Title :
A Low-Cost Fault Tolerance Technique in Multi-media Applications through Configurability
Author :
Lanfang Tan ; Ying Tan
Author_Institution :
Nat. Lab. of Parallel & Distrib. Process., Changsha, China
Abstract :
As chip densities and clock rates increases, processors are becoming more susceptible to transient faults that affect program correctness. Therefore, fault tolerance becomes increasingly important in computing system. Two major concerns of fault tolerance techniques are: a) improving system reliability by detecting transient errors and b) reducing performance overhead. In this study, we propose a configurable fault tolerance technique targeting both high reliability and low performance overhead for multi-media applications. The basic principle is applying different levels of fault tolerance configurability, which means that different degrees of fault tolerance are applied to different parts of the source codes in multi-media applications. First, a primary analysis is performed on the source code level to classify the critical statements. Second, a fault injection process combined with a statistical analysis is used to assure the partition with regards to a confidence degree. Finally, checksum-based fault tolerance and instruction duplication are applied to critical statements, while no fault tolerance mechanism is applied to non-critical parts. Performance experiment results demonstrate that our configurable fault tolerance technique can lead to significant performance gains compared with duplicating all instructions. The fault coverage of this scheme is also evaluated.
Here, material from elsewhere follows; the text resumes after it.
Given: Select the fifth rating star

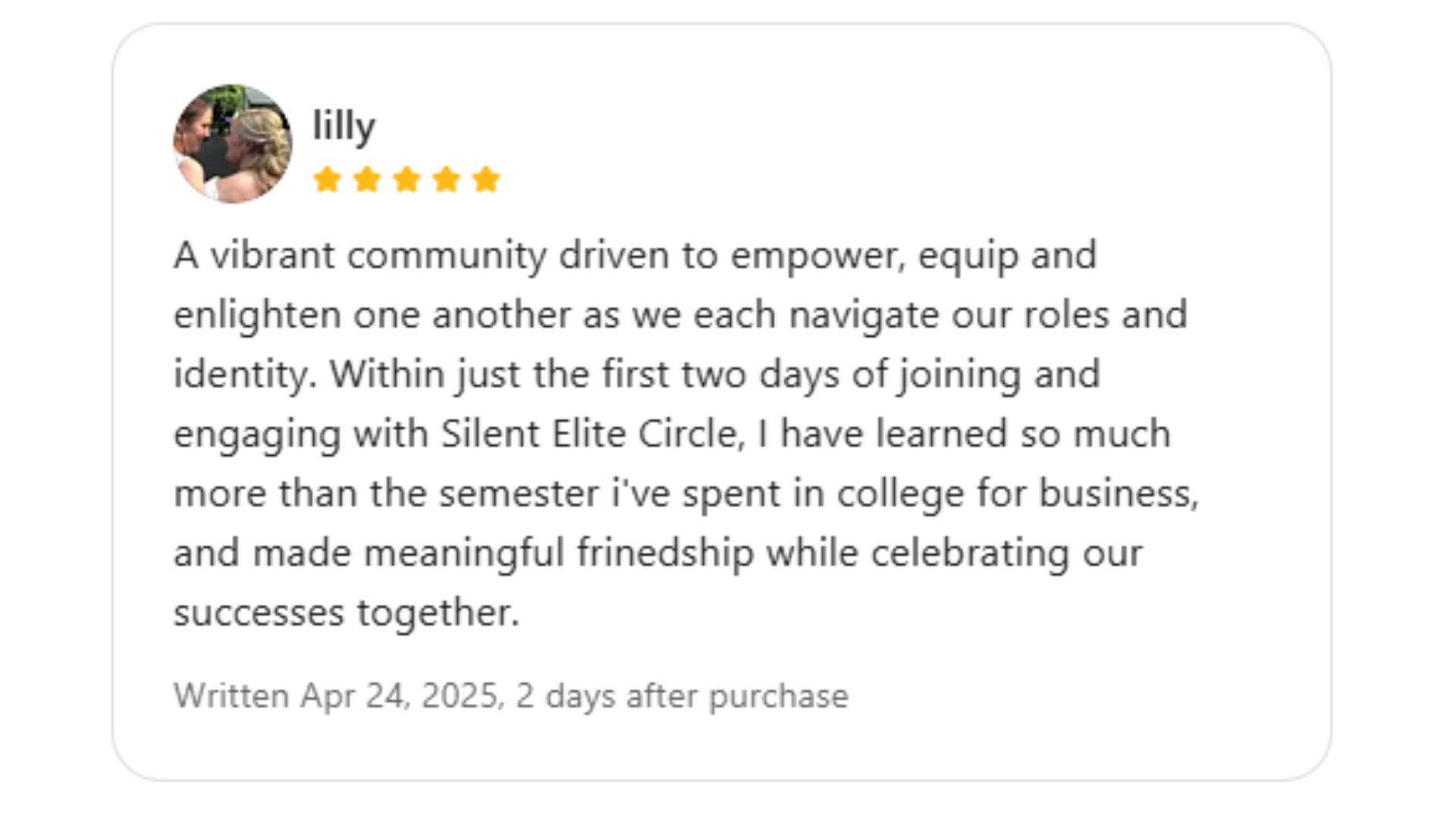Looking at the screenshot, I should click(486, 180).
Fault injection results show that about 90% of outputs are application-level correctness with just 20% of runtime overhead.
Keywords :
multimedia systems; software fault tolerance; statistical analysis; application-level correctness; checksum-based fault tolerance; confidence degree; fault injection process; fault tolerance configurability; instruction duplication; low-cost fault tolerance technique; multimedia applications; performance overhead reduction; primary analysis; source code level; statistical analysis; system reliability; transient error detection; Benchmark testing; Fault tolerance; Fault tolerant systems; Multimedia communication; Registers; Statistical analysis; application-level correctness; checksum; configurable fault tolerance; critical segments; multi-media applications;
Conference_Titel :
Quality Software (QSIC), 2013 13th International Conference on
Conference_Location :
Najing
DOI :
10.1109/QSIC.2013.25